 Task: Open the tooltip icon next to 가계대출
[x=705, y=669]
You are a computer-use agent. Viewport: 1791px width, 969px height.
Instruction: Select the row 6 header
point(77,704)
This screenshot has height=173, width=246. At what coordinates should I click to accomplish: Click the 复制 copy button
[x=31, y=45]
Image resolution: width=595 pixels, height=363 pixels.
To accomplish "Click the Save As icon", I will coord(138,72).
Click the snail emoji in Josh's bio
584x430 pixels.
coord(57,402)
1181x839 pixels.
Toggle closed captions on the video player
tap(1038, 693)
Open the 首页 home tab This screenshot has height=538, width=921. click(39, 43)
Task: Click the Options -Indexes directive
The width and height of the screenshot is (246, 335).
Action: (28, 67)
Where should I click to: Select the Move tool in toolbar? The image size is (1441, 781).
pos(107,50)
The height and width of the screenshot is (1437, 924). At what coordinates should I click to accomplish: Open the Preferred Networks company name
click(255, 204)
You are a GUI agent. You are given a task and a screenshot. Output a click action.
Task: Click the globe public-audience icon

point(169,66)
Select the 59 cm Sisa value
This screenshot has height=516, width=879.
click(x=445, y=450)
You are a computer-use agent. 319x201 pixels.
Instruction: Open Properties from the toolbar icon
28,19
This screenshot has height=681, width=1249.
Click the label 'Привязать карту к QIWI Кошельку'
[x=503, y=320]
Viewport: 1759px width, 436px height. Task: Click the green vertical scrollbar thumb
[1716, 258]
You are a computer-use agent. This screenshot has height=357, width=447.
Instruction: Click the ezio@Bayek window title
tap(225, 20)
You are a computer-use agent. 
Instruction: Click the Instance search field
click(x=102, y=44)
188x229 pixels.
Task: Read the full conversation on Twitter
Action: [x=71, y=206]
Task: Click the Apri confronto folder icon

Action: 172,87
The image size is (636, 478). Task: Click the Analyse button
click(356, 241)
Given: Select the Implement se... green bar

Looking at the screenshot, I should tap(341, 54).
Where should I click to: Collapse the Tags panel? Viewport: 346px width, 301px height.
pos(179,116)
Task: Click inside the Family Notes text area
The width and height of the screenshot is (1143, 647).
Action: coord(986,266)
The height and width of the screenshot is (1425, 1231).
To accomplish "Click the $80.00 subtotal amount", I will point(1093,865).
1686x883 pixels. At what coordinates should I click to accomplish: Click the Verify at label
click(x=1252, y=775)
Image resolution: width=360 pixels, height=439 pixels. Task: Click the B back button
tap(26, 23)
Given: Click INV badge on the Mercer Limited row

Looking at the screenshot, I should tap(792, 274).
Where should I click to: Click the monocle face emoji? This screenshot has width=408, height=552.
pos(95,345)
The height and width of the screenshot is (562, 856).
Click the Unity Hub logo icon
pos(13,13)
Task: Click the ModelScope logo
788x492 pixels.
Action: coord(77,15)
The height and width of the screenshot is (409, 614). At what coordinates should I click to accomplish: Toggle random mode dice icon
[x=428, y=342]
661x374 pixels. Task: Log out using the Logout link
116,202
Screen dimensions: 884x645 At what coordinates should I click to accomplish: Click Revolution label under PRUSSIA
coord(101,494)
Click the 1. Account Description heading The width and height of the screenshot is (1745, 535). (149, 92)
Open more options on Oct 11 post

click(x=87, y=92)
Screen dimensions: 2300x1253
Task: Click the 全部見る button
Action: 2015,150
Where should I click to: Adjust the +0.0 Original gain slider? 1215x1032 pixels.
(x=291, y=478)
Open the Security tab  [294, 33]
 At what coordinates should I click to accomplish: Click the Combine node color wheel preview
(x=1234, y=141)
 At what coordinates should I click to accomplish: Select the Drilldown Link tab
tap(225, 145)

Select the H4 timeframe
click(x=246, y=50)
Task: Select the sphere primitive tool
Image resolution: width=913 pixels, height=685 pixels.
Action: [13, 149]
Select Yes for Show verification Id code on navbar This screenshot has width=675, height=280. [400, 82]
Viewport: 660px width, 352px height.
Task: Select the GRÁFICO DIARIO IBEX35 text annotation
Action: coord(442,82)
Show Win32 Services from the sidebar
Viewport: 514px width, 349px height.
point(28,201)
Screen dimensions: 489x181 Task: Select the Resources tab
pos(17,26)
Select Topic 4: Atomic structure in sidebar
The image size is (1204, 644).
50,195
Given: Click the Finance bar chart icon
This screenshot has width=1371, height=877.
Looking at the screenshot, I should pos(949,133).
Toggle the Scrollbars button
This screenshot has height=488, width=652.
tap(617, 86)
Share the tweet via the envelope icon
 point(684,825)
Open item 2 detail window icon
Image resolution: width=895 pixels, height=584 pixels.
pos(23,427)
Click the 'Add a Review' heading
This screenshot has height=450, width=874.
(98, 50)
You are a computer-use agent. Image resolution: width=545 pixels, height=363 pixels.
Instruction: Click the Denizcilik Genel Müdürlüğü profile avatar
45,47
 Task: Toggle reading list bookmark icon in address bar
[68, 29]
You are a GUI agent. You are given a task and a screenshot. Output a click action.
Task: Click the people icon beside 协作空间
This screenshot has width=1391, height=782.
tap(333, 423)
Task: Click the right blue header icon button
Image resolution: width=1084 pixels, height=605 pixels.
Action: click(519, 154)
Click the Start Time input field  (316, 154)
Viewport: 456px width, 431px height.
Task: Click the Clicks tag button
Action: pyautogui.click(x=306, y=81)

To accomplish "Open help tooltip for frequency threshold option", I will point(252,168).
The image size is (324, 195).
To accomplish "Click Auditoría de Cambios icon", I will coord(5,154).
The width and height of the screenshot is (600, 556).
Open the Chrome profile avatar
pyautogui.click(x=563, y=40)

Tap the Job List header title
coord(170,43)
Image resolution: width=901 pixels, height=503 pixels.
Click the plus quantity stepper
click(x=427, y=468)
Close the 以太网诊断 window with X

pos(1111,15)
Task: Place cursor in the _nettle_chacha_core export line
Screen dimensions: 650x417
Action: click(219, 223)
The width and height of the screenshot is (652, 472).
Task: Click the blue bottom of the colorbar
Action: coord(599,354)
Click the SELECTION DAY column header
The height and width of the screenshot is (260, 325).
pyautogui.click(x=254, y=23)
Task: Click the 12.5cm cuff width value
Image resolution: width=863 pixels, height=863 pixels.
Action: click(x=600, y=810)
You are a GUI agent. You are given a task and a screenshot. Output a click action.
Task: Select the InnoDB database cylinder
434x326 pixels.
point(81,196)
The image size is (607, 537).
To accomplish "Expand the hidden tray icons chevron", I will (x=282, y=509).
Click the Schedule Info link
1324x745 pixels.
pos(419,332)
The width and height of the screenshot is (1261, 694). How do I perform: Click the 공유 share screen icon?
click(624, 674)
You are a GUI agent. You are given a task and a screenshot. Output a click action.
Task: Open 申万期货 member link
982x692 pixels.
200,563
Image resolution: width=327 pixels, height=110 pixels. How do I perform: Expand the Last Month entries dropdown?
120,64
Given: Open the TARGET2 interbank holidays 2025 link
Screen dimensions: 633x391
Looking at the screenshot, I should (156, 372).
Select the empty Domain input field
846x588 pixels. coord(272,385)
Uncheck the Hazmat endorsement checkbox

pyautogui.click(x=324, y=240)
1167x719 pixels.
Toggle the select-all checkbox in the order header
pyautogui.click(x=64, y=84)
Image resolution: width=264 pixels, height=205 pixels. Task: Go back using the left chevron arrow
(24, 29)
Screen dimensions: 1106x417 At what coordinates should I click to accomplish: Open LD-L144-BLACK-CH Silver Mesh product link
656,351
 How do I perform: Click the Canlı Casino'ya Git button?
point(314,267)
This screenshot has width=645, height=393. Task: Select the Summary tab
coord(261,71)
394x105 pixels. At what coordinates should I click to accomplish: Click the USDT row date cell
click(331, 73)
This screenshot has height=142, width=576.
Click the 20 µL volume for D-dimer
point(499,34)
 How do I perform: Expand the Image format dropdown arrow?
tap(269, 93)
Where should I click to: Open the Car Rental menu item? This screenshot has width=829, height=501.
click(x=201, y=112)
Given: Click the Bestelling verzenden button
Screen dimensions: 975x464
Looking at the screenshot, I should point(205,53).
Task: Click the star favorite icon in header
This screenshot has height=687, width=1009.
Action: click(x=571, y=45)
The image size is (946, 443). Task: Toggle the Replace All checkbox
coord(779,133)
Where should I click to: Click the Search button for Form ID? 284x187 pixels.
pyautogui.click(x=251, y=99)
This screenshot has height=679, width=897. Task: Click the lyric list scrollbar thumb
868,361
+ + + + + + +
• [PROBLEM REQUIREMENTS]: Return each line of the items above that contains the word "tooltip".

• [THE RESPONSE]:
 Task: Open the tooltip icon next to 가계대출
To accomplish "Open help tooltip for frequency threshold option", I will point(252,168).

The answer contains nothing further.